And eating a sandwich, right?
No, that one's... I'm out of that one. Oh, yeah, don't forget the sandwich. Bam!
You have to build the sandwich yourself.
Or bread, rather.
It's good bread.
It's really good bread.
It's from Walmart.
Just feels like something an old lady would hit an attacker with.
Yeah, like a marble ride.
Yeah, exactly.
That's where Ramone got it.
Don't take my marble ride.
What do you got there, Amy?
Okay, very good prize bag today.
Somebody's going home with some stuff.
Very good.
I had a lot of adventures at the Dollar Tree.

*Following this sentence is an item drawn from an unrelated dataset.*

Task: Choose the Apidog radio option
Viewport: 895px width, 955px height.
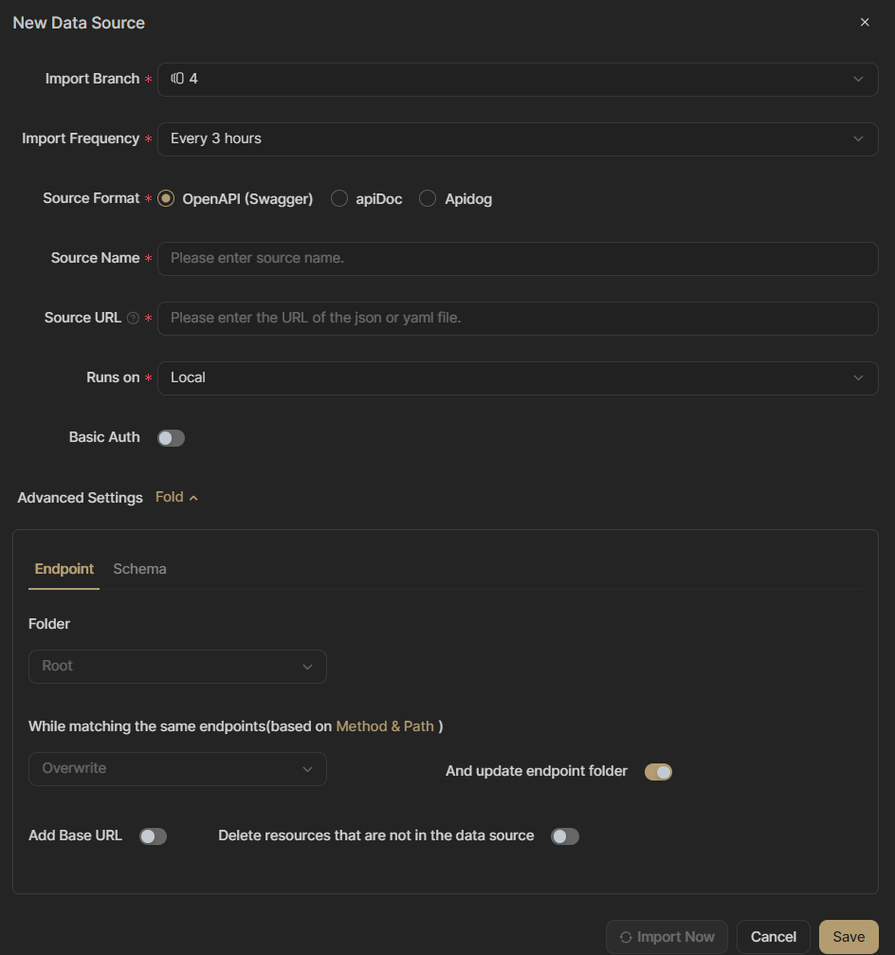Action: coord(428,198)
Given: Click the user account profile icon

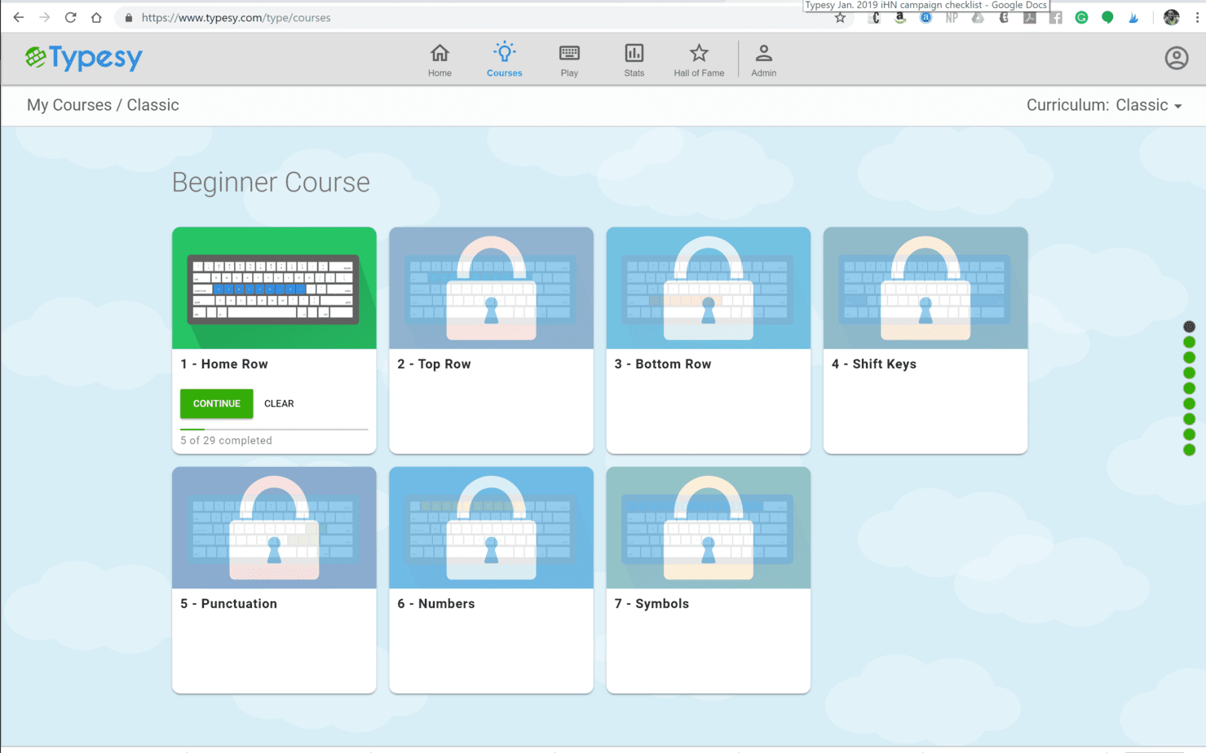Looking at the screenshot, I should tap(1176, 58).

Okay, first we got a wine glass that says promoted to cougar.
It's fun.
That's fun.
Just a conversation piece.
That means divorced, right?
Do you need help?
Do you need my help?
No, I don't need your help.
Got a pack of mustaches.
You can put them on your face.
That's fun.
Thank you.
Okay, got some Sour Patch Kids in honor of Playboy Sean Jordan.
We miss him so much.
Okay.
This is also the dollar store.
It's a framed certificate of achievement.
It doesn't
have a name on it yet.
Donald Trump.
You win. We'll put your name on it.
I'll have everybody sign it.
I accidentally filled it out
yesterday, and so I wrote August,
and then I had to cross it out.
But this is your official certificate
for winning Doug Loves Movies if you do that.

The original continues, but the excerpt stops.